Reginald Marsh, Negroes on Rockaway Beach, 1934. Egg tempera on composition board, 30 × 40 in. (76.2 x 101.6 cm). Whitney Museum of American Art, New York; gift of Mr. and Mrs. Albert Hackett 61.2
NARRATOR: Artist Nicole Eisenmann discusses Reginald Marsh’s painting, Negroes on Rockaway Beach.
NICOLEEISENMANN: Reginald Marsh loved New York City. He went to the theater, dance halls, the subway and, of course, Coney Island to find his favorite subject matter, crowds of people and bodies in motion, specifically the female figure. Marsh’s sense of anatomy is sensual. His figures typified in the painting, Negroes on Rockaway Beach, are voluptuous and sexy. To me this painting visually begins with the Black women who are lying across each other’s laps and then in fantastically active patterns of limbs and darks and lights, the composition spirals out to the upper right, where men wrestle and finally one guy runs right into the edge of the painting.

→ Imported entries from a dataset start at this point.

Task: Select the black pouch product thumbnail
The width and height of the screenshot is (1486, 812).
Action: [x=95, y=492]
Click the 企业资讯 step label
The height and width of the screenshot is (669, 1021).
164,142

Our eye then slides down to a lower right to rest on what becomes the subtext of the story. A white woman turns her back on us, the viewer, and the orgiastic crowd and reads a society gossip rag. Maybe this is Marsh’s sly commentary on how we often want to see ourselves mirrored in the celebrity dramas written about in the press, while ignoring the more democratic human drama that we are constantly surrounded by in the crowds of New York.